La Monnaie, 15 septembre
Plusieurs décennies de « Regietheater », ou assimilé, n’ont pas épuisé la question : une mise en scène est-elle, non pas réussie, mais simplement recevable, si elle ne prend vraiment son sens qu’à la lecture de la note d’intention ? Ou, en l’occurrence, de ce qui en tient lieu, puisque le texte intitulé « J’avais un professeur de piano », que signe David Marton dans le programme de salle, relève davantage d’une réflexion, sinon d’une rêverie, autobiographique.
Encore faudrait-il qu’il éclaire une conception, de prime abord très personnelle, de La Dame de pique. Cheveux longs et habit de concert, le pianiste Alfredo Abbati, dont les embardées censément virtuoses ponctuent inopinément la partition, incarne bel et bien un double du metteur en scène hongrois. Et sans doute le vieil homme énigmatique qui tantôt l’observe, tantôt vagabonde, est-il ce fameux Ferenc, illustre professeur de l’Académie de musique « Franz Liszt » de Budapest, dont la dégaine se confond plus ou moins avec celle d’une Comtesse en charentaises.

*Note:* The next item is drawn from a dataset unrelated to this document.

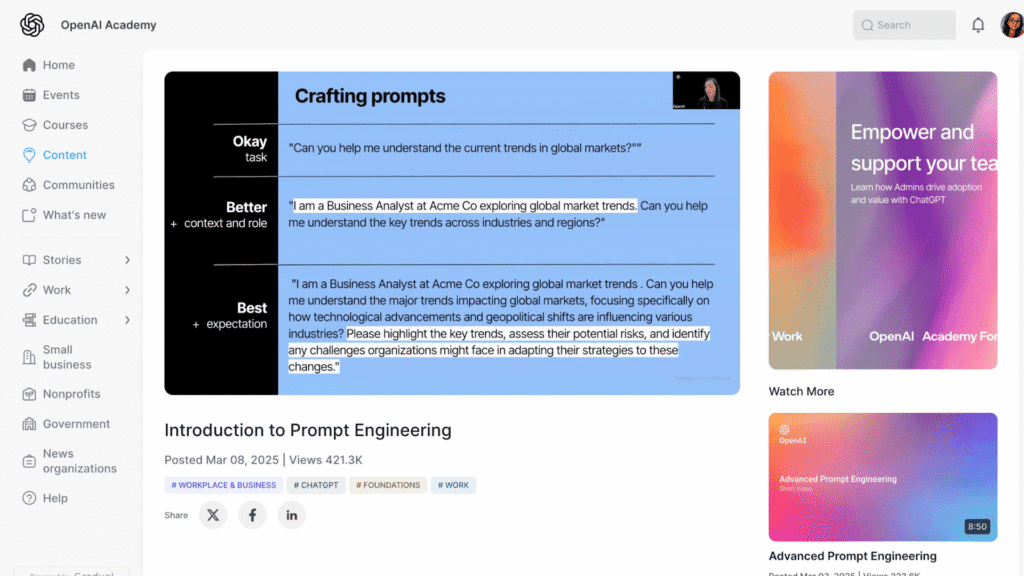The height and width of the screenshot is (576, 1024).
Task: Share on X (Twitter) icon
Action: [x=213, y=515]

D’aucuns n’ont pas manqué de fustiger la supposée laideur du spectacle, rebutés par un misérabilisme figurant en bonne place parmi les marqueurs d’iconoclasme. Il n’en demeure pas moins que les décors très graphiques de Christian Friedländer sont l’élément le plus frappant de la production. L’inconvénient de la transposition dans les rues et arrière-cours sordides d’une ville du bloc de l’Est, tout juste effondré, est qu’elle apparaît plus comme une stylisation des souvenirs d’adolescence de David Marton, que l’expression rationnelle d’une nécessité dramaturgique.
Dès lors, de même que dans La Bohème intersidérale perpétrée par Claus Guth, à l’Opéra National de Paris, en décembre 2017, c’est bien l’action du livret qui, assez vite, et bien qu’à quelques bizarreries près, se joue, rendant finalement assez anecdotique un hiatus plus ou moins perturbant avec la toile de fond – ici, « un monde en mutation, dans lequel il fallait apprendre que l’argent décide de tout ».
Et s’il arrive que l’ombre de Christoph Marthaler plane sur cette collection de solitudes, imperméables à la rumeur de la guerre, crachotée par une radio portative – comment supporter, sans cette mise à distance, d’entendre aujourd’hui un chœur d’enfants menacer les ennemis de la Russie ? –, le génie de l’absurde soudain bouleversant du grand homme de théâtre suisse fait cruellement défaut à celui qui fut son collaborateur.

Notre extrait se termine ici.